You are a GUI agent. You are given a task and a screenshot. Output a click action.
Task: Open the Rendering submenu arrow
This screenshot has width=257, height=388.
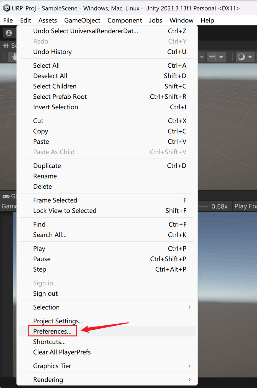point(189,379)
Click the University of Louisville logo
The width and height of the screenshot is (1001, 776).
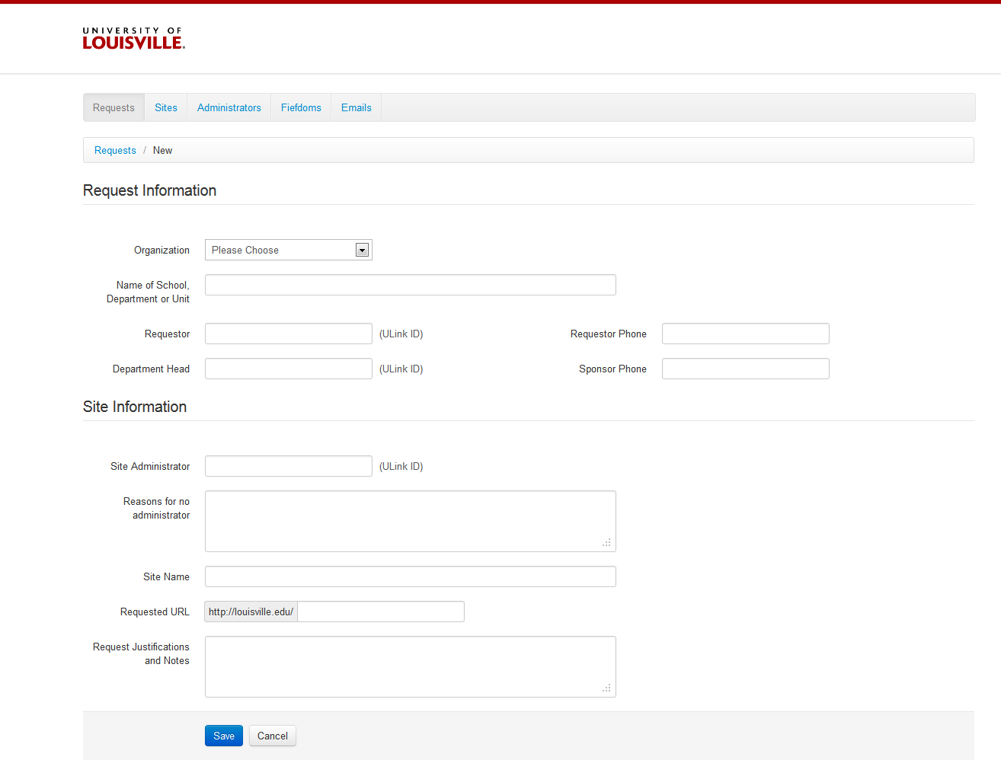coord(133,39)
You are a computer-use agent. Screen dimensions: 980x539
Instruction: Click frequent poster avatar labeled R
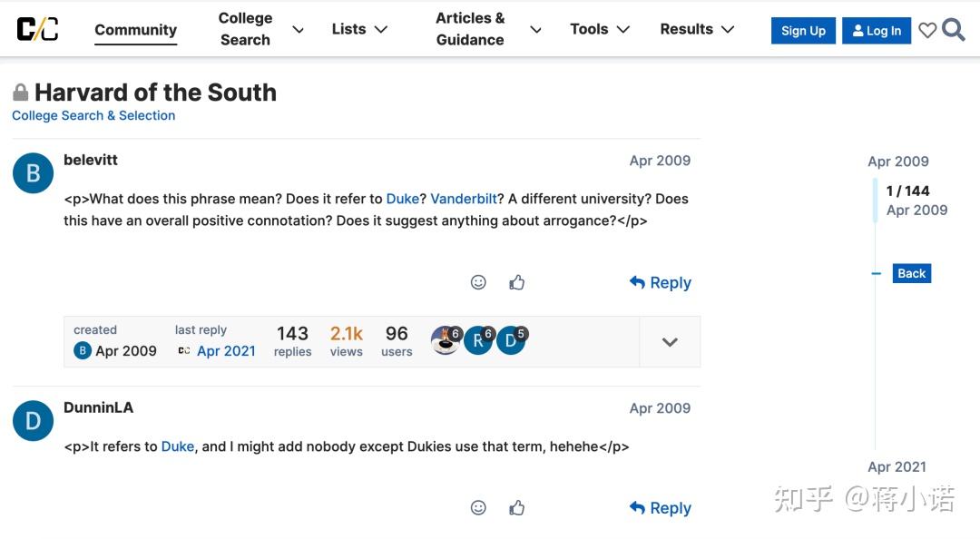[x=479, y=341]
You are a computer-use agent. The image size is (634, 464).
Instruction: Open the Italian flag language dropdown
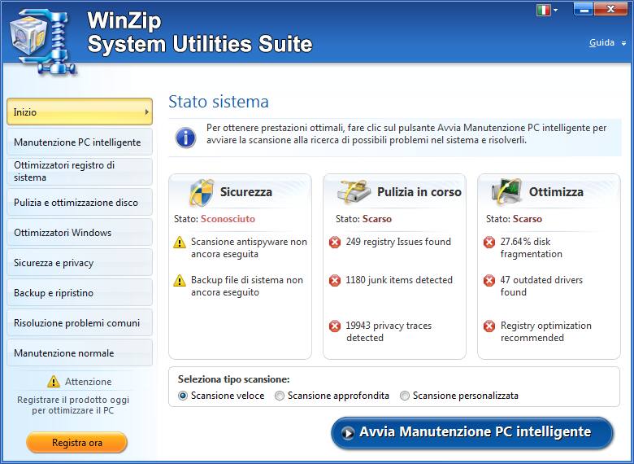click(x=548, y=11)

===============

Set down the lines of the records above exactly, apart from the pictures.

**Answer section**
You are a GUI agent. You are given a task and a screenshot. Output a click action.
Task: Open the Rendering submenu arrow
This screenshot has width=257, height=388.
point(189,379)
Click the University of Louisville logo
The width and height of the screenshot is (1001, 776).
coord(133,39)
You are a computer-use agent. Screen dimensions: 980x539
Instruction: Click frequent poster avatar labeled R
[x=479, y=341]
You are a computer-use agent. The image size is (634, 464).
Instruction: Open the Italian flag language dropdown
click(x=548, y=11)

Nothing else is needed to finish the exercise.